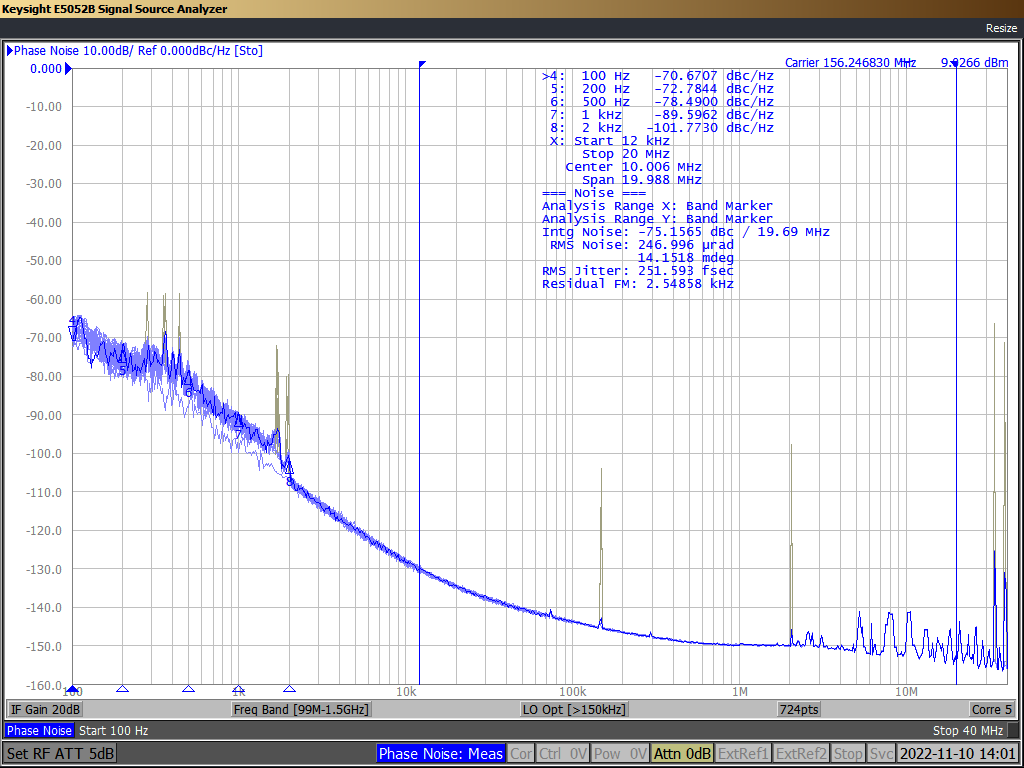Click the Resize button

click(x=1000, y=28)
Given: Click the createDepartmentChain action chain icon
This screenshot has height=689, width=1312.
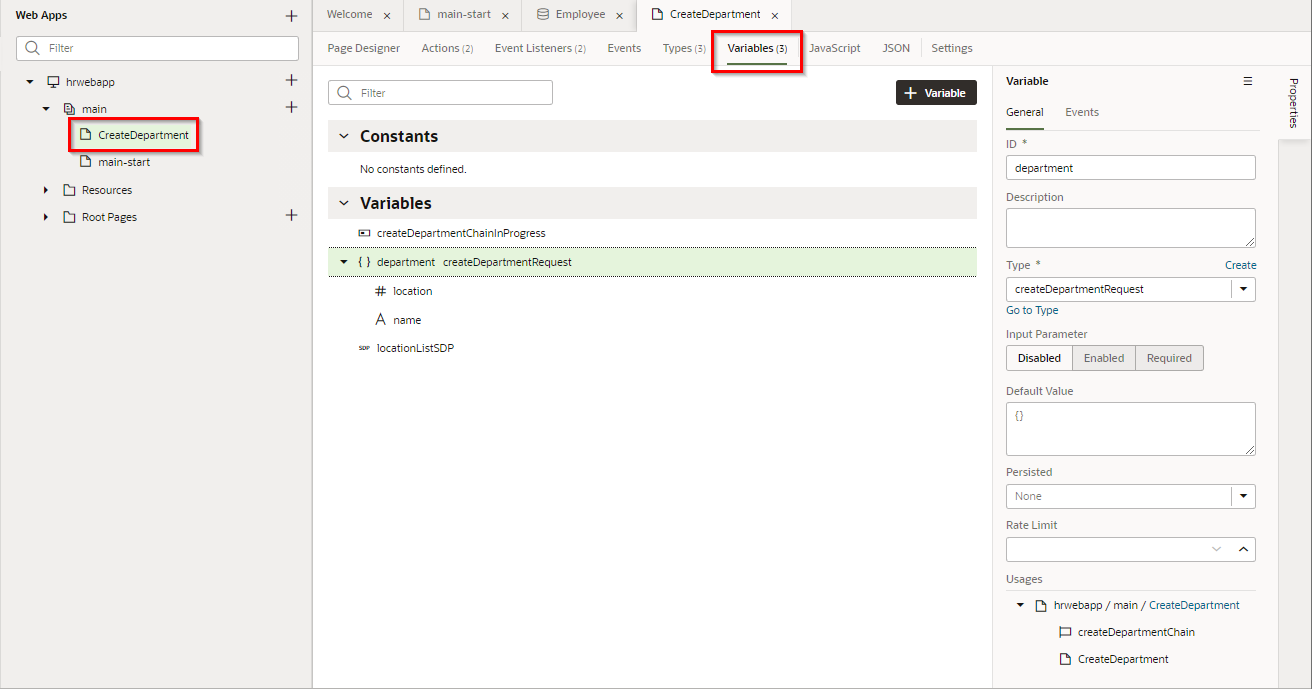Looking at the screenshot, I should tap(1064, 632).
* * * *
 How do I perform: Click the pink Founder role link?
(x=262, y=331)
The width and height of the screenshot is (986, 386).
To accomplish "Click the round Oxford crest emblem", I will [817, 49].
* * * *
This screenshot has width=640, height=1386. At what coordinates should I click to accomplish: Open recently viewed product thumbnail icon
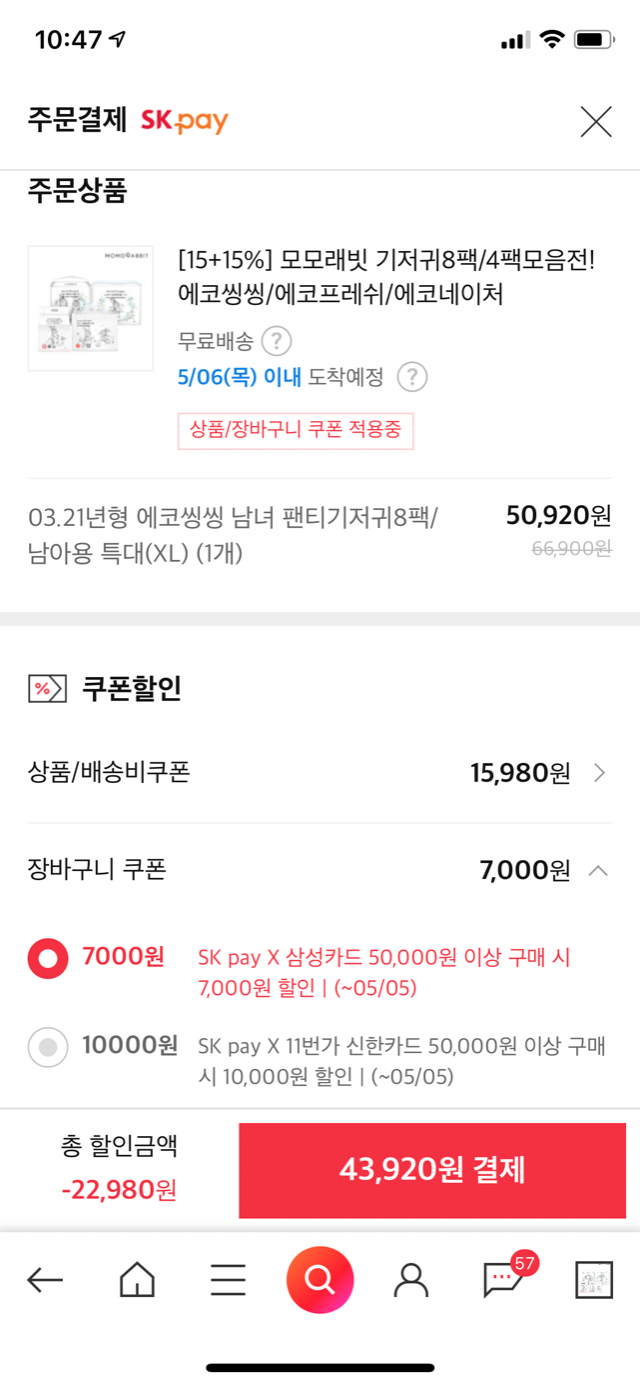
* * * *
Activity:
A single number is the answer here: the count of lines in the material above holding the string "accomplish".

Answer area:
2